Health

An Antidote to the COBRA Trap

Medicare has strict rules for enrollment. Most seniors are automatically signed up for Medicare Part A, the portion of the program that covers hospital care, when they turn 65, as long as they’re collecting Social Security.
Enrollment in Medicare Parts B and D – which cover physician services and prescription drugs, respectively – can be delayed if a person is still actively at work and covered by an employer-sponsored plan related to their employment.
However, the enrollment process for those who delay can be confusing – and can lead to costly mistakes. Here are a few seniors who were forced to reckon with just those kinds of mistakes:
One is a 67-year-old schoolteacher who held off on enrolling in Medicare Part B to ensure that his younger, ailing wife could keep the health coverage they’d enjoyed for years.
Another is a cancer survivor who, having met her deductible under her employer-sponsored plan, wanted to complete her chemotherapy regimen before switching to Medicare.
Then there’s the widow who found herself uninsured for months after not moving quickly enough to sign up for Medicare Parts B and D in the wake of her husband’s death.
All three of these seniors decided to delay enrollment in Medicare Parts B and D to stay on their employer-sponsored insurance under the terms of a federal law called COBRA, which permits people to extend their health benefits after leaving a job by paying the premiums themselves.
Unfortunately, all three seniors also ended up facing significant financial penalties and delays in securing Part B coverage. That’s unfair and has to change.

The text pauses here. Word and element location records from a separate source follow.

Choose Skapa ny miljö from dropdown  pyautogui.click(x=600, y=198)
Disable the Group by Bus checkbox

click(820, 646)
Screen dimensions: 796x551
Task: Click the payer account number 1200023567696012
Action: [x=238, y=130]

The number of seniors subject to this COBRA trap is growing. According to the Bureau of Labor Statistics, seniors have surpassed the young and middle-aged as the fastest-growing segment of the workforce. They now account for over 16 percent of U.S. workers – up from 12.1 percent in 1990.
For working seniors with employer-sponsored plans, it may make sense to delay enrollment in Parts B and D to avoid paying premiums for coverage they don’t yet need. Others may defer enrollment so that a younger spouse can stay on an employer-sponsored plan.
Medicare allows seniors to delay enrollment without penalty if they have coverage through work. But once they retire and coverage ends, they have an eight-month window – or “special enrollment period” – to enroll in Medicare Parts B and D without incurring fines.
If they miss that window, they could face late enrollment penalties of up to 10 percent for every year late – and have to pay higher premiums for the rest of their lives. They could even have to go without insurance while they wait for the next sign-up period.
The open enrollment window closes even faster for seniors who keep their employer-sponsored coverage through COBRA.
Medicare does not recognize COBRA as “creditable coverage,” that is, coverage as good as or better than Medicare. So a senior who chooses to continue his or her workplace coverage through COBRA begins racking up late enrollment penalties almost immediately.
That makes little sense. The only difference between employer-sponsored coverage and that obtained through COBRA is who is paying the premium – the employer or the former employee.
Medicare has its reasons for these strict rules. Limiting enrollment periods to two or three months a year and imposing late penalties helps discourage patients from waiting to sign up for coverage until they’re sick and need care.
But the seniors using COBRA are not looking to pull one over on the system. They’re still paying premiums on the plans they were covered by through their employers.
At most, they made an honest mistake – one for which they’ll pay for the rest of their lives. And it’s a mistake that will grow more common as seniors work later and later in life – unless Congress dismantles this COBRA trap.
Janet Trautwein is CEO of the National Association of Health Underwriters.